While curing heritable diseases or solving world hunger are undeniably noble purposes, genetic editing, especially germline genetic editing, can also be used to pursue less humanitarian ends. Eugenics, the science of improving a human population by controlled breeding to increase the occurrence of desirable heritable characteristics, is an unsavory reality in the post-CRISPR world. While the aforementioned genetic disease eradication is a form of beneficial eugenics, an individual’s genes are responsible for much more than their health.

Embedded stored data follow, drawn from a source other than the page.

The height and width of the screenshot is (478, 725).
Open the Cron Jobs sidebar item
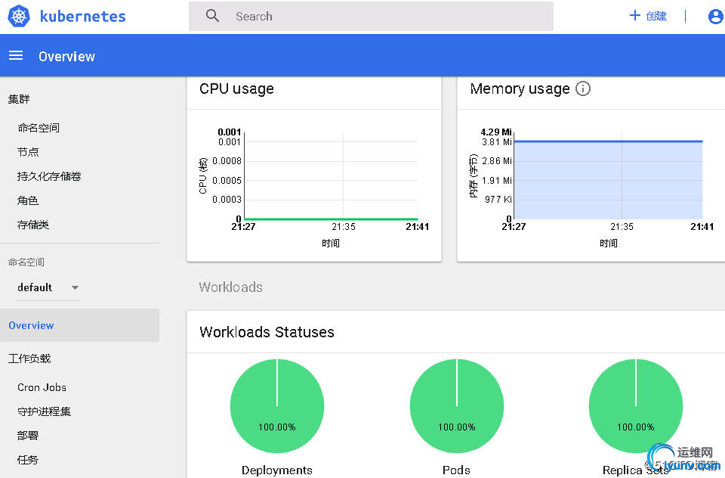[42, 387]
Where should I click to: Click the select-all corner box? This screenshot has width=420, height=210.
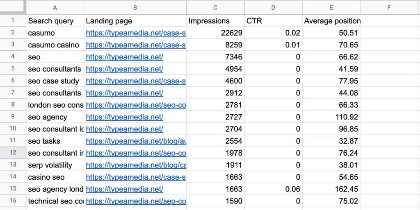pyautogui.click(x=13, y=7)
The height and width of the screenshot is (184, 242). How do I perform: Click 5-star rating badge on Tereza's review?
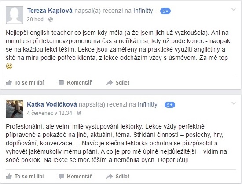click(165, 11)
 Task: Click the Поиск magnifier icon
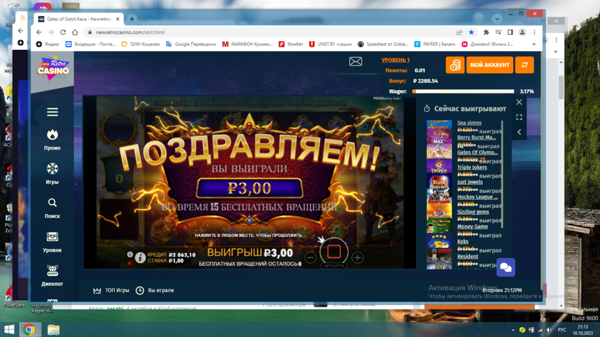52,203
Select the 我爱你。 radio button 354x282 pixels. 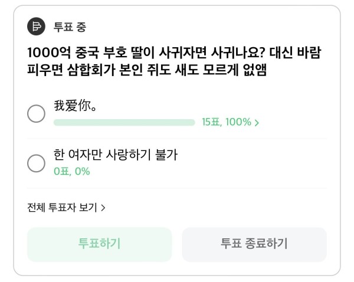[x=36, y=114]
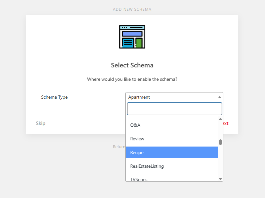Click the schema page layout illustration icon
The image size is (265, 198).
pos(132,37)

The occurrence of a “desirable heritable characteristic” is determined by genetics. For example, a number of physical traits related to an individual’s appearance, muscle strength, and intelligence are all influenced by genetics. Knowledge of these specific genes, combined with the power of CRISPR to make germline genetic edits, would inevitably lead to the creation of “designer babies” that are genetically predisposed to be superior to their non-edited counterparts. Today’s society is already divided by a number of social, political, and economic factors; the existence of genetically-superior individuals would further compound existing issues and exaggerate everyday disparities.
Our laws presume that “all men are created equal,” but a future where genetic editing is the norm forces us to question that presumption. The inherent danger of CRISPR is the potential for a single individual to effectuate enormous change – the birth of the “CRISPR twins” is a prime example. Without regulation, oversight, and enforcement on an international scale, such haphazard practices could become the norm in the future.
Moreover, germline genomic editing techniques create concerns regarding informed consent, the requirement that physicians provide their patients information about potential procedures and available alternatives so that the patient can make an informed opinion regarding their course of treatment. This requirement becomes quite complicated in a world where substantial genetic modification can be performed prior to birth, and raises questions regarding the amount of control parents should be afforded over their child’s genome.
In the US, germline editing is not per se illegal. The National Institute of Health (NIH), the biggest funder of research in the country, does not fund germline genome editing research. To be clear, this is not an outright prohibition on germline editing research, but merely a prohibition on using NIH funds to finance germline editing research. Current US legislation similarly only prohibits the use of federal funds to finance germline editing experiments. Internationally, a number of countries have laws restricting germline genetic editing, but the scope of these restrictions is highly variable.
CRISPR is still an evolving technology, and as the underlying science advances so too must our collective understanding of its ethically and socially permissible uses. Proper application of this technology has the potential to revolutionize the healthcare and agriculture industries, but along with that potential comes the risk of misuse and exploitation for personal gain. This is a discussion that must parallel the development of the technology itself, as CRISPR’s theoretical and practical limitations will directly affect the expansiveness of any attendant regulation. Undoubtedly, the fate of CRISPR will be shaped by present-day conversations and experiences. These issues extend beyond national boundaries. Our response must be of similar scope. It is our responsibility to ensure that we consider all potential ramifications of this remarkable technology, as CRISPR’s fate will directly impact humanity’s future.